<ヤクルト0-2ソフトバンク>◇15日◇神宮

 打者の本能が決勝の中前2点適時打を呼び込んだ。ソフトバンク川崎宗則内野手(28)だ。2回表。2死二、三塁で、狙い球を直球に絞った。だが、初球、109キロのカーブが来た。「反応?

 そうです」。流れる体を右足で受け止め、ジャストミートしてみせた。

 本能が打たなければいけないシーンと察知していた。すべてを背負っての打席だった。直前に無死一、二塁で8番山崎が送りバント。「2死二、三塁で川崎を想定した。川崎への信頼です。カツキ(山崎)がバントを決めてくれた」(大石ヘッドコーチ)。ベンチは投手和田の凡打を計算し、2死二、三塁で背番号52の打席に託していた。その期待に応え、川崎は「ここで打たないとって場面。連敗していたし、打ててよかった」と笑みをこぼした。

 交流戦直前の一戦から、これで4試合連続安打。

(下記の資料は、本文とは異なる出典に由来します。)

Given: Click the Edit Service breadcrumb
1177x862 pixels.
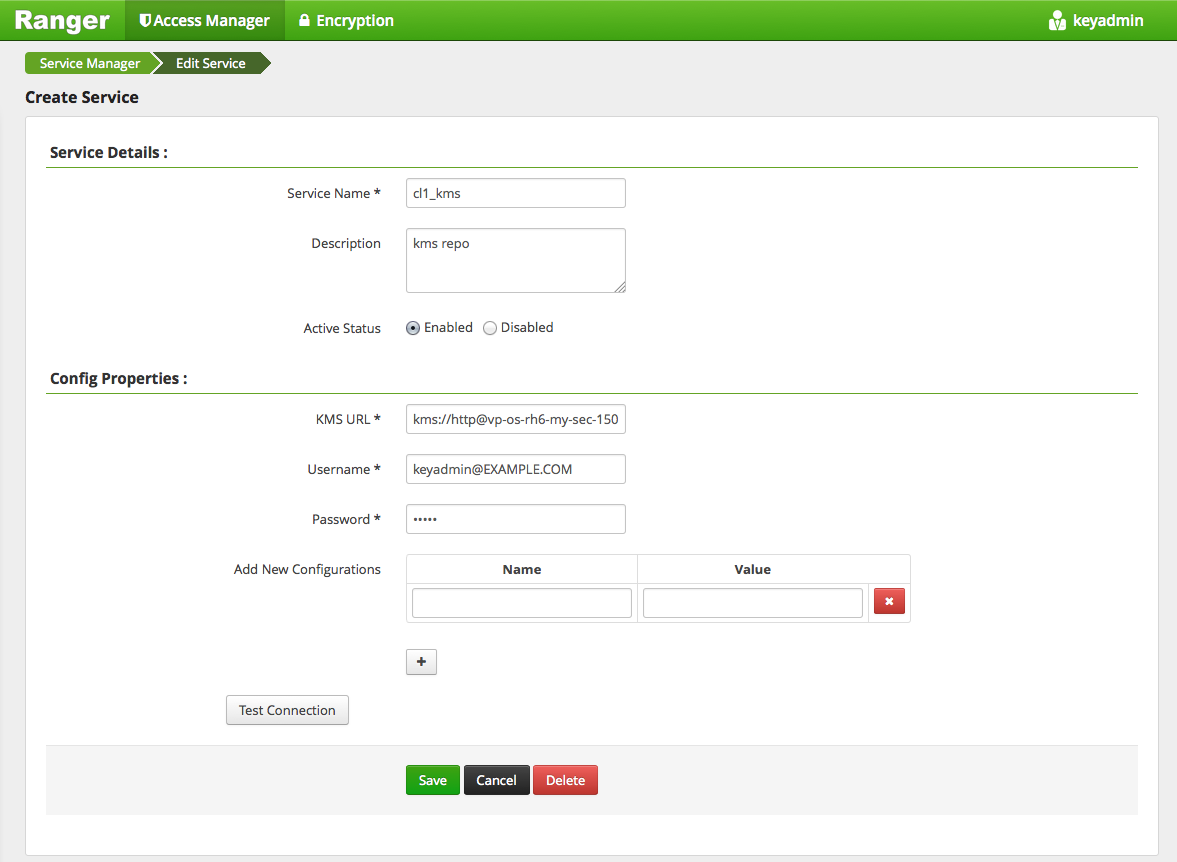Looking at the screenshot, I should [x=210, y=63].
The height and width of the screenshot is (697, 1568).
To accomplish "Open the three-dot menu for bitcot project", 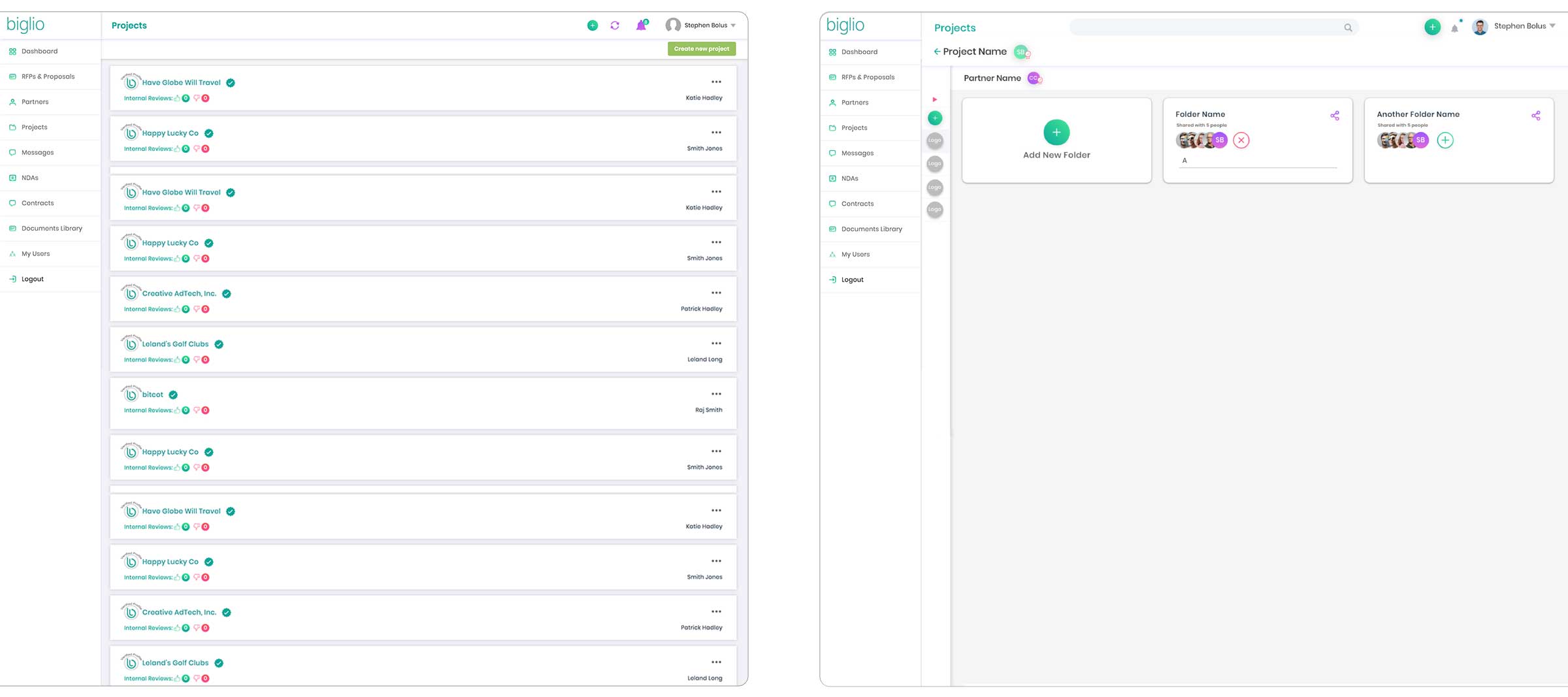I will coord(716,394).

セ投手相手でもノンストップだ。好調の要因の1つに、野球選手として無上の喜びを感じながらグラウンドに立っている。「毎試合毎試合楽しんでやっている。何の問題もありません」。もちろん、遠征先でも宿舎出発前から筋力トレーニングに1時間以上費やすなど、安打量産の準備に抜かりはない。

 5回には得意のセーフティーバントも決め、チーム唯一のマルチ安打。交流戦3試合で計4得点と本調子とは言えない打線にあって、タカの元気印が頼もしい。